-- start of ARTICLE --

Preface
One of my favorite presentations this summer was this particular talk by @cwgoes. The presentation explains Namada and Anoma through the affordances they provide for Autonomous Ecologies. I think this talk is very helpful for understanding Anoma the network - machines, people and communities and how they may interact with the Anoma protocol.
I also enjoyed the description of how Namada helps us bridge the gap between surveillance on Ethereum and the arboreal Taiga of Anoma. This talk is highly accessible for all audiences and provides one of the best descriptions of fractal instances to date (watch until the end). Below you will find the video, slide deck and notes from the talk. I highly recommend the video recording.
Introduction
Namada and Anoma are protocols for Autonomous Ecologies. What are autonomous ecologies?
Autonomous Ecologies are groups or organisms that want to define their own boundaries, self-govern their internal operations, and interoperate with others.
Westphalian Ecologies
Let’s say, for the purposes of contrast, we live in the world of Westphalian ecologies. We are characterized by a rigid and standardized set of legible and enforceable relationship types.
Concrete examples;
- employer / employee
- employed / unemployed
- for-profit / non-profit
Why?
Often times it’s easy to resort to a theoretical position where you see something you don’t like int the world, and you resort to the assumption that something consciously caused this. Sometimes in the privacy space or cypherpunk space, it’s easy to attribute some type of agency to the actors or state itself that is evil. Things are explained in terms of someone intending to cause harm. Occasionally, this may be true. However, it doesn’t explain structural, systemic patterns that reoccur across different societies in many different cultures across the world. In particular, it doesn’t explain how to create a new equilibrium.
When looking at these standardized relationship types mentioned above, that Westphalian ecologies employ, they don’t seem like they are the result of any conscious bureaucratic ill intent. This standardization is not the result of evil, it is the result of optimization for state legibility. The reason these relationships must be legible to the state is that the state guarantees to enforce them. The state guarantees to enforce laws that govern employers/employees, for-profit/non-profit organizations, laws that govern unemployed / employed people.

-- end of ARTICLE --

• _WHAT THIS EXERCISE ASKS_:
- 1) Decide whether each statement agrees with the text on Autonomous Ecologies, answering yes or no and quoting the deciding words. (a) The talk was given by @cwgoes. (b) The standardized relationship types are the result of conscious bureaucratic ill intent. (c) The state guarantees to enforce these relationships.
- 2) Please reproduce the passage of the text on Autonomous Ecologies that begins at the words "Often times it’s" and stops after "a new equilibrium.".

-- start of PROVIDED DATA --

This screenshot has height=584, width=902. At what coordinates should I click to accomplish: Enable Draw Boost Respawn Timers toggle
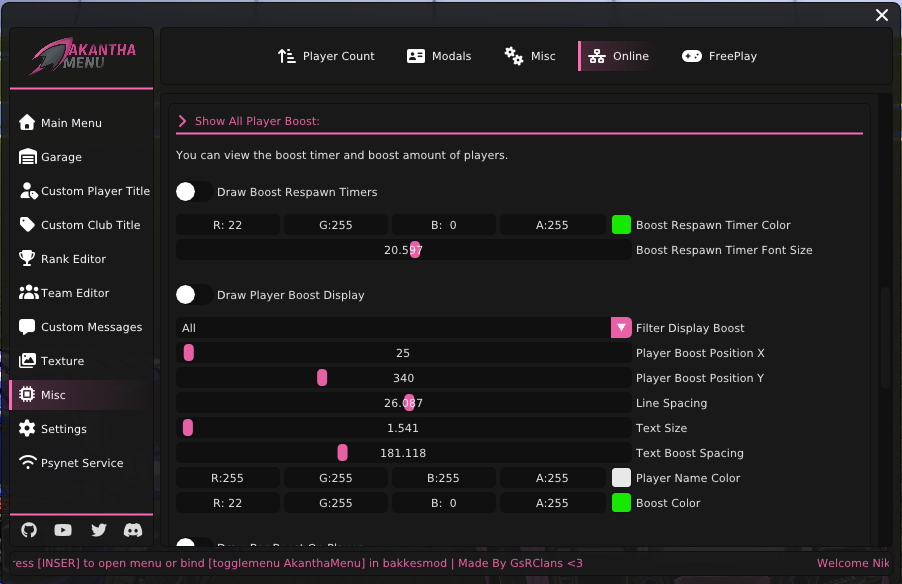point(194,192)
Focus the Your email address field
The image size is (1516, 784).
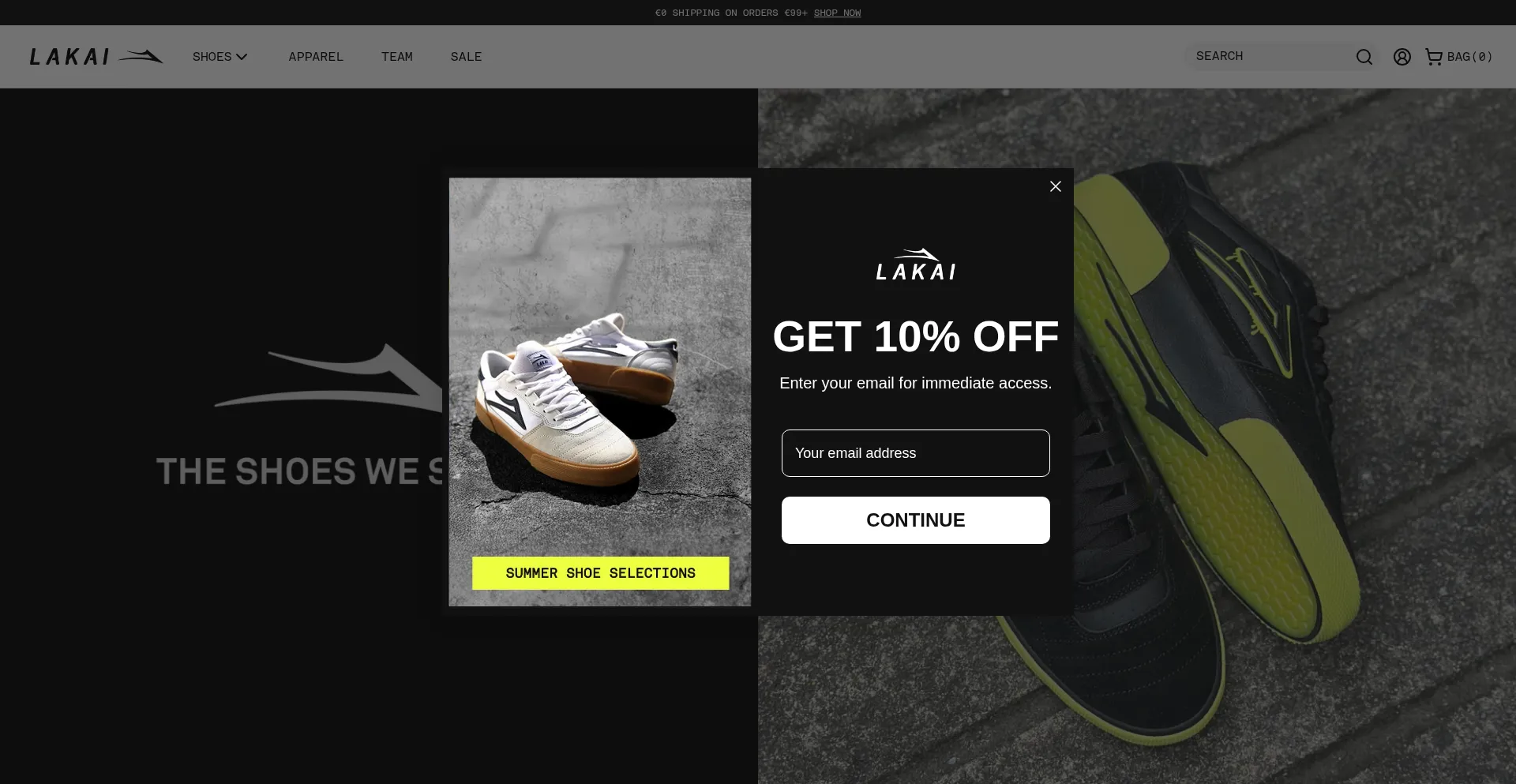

-- end of PROVIDED DATA --

• _ANSWERS BELOW_:
- 1)
(a) Yes: "this particular talk by @cwgoes"
(b) No: "they don’t seem like they are the result of any conscious bureaucratic ill intent"
(c) Yes: "the state guarantees to enforce them"

- 2)
Often times it’s easy to resort to a theoretical position where you see something you don’t like int the world, and you resort to the assumption that something consciously caused this. Sometimes in the privacy space or cypherpunk space, it’s easy to attribute some type of agency to the actors or state itself that is evil. Things are explained in terms of someone intending to cause harm. Occasionally, this may be true. However, it doesn’t explain structural, systemic patterns that reoccur across different societies in many different cultures across the world. In particular, it doesn’t explain how to create a new equilibrium.